**Problem requirements:** Quote word for word the lines starting at the line with "The image size is (1064, 550)." and ending at the final line of the entries. Leave out any pictures.

**Given data:**
===============
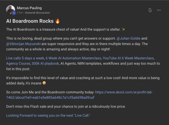Image resolution: width=169 pixels, height=125 pixels.
Task: Click the level 1 badge on avatar
Action: coord(13,13)
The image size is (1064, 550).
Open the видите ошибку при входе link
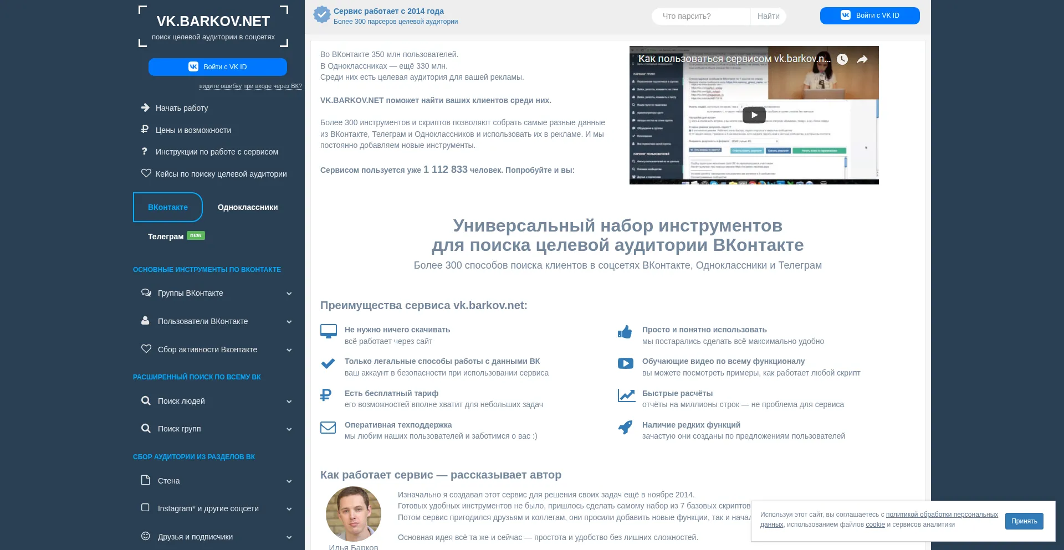pyautogui.click(x=250, y=86)
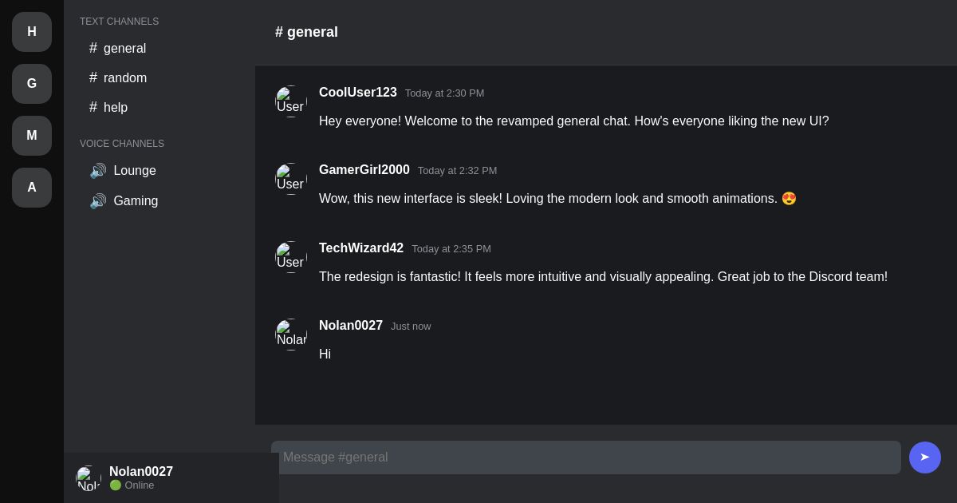Open the help text channel

(116, 107)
===============
**Exercise answer:**
The image size is (1064, 550).
Open the видите ошибку при входе link
pyautogui.click(x=250, y=86)
Open the help text channel

(116, 107)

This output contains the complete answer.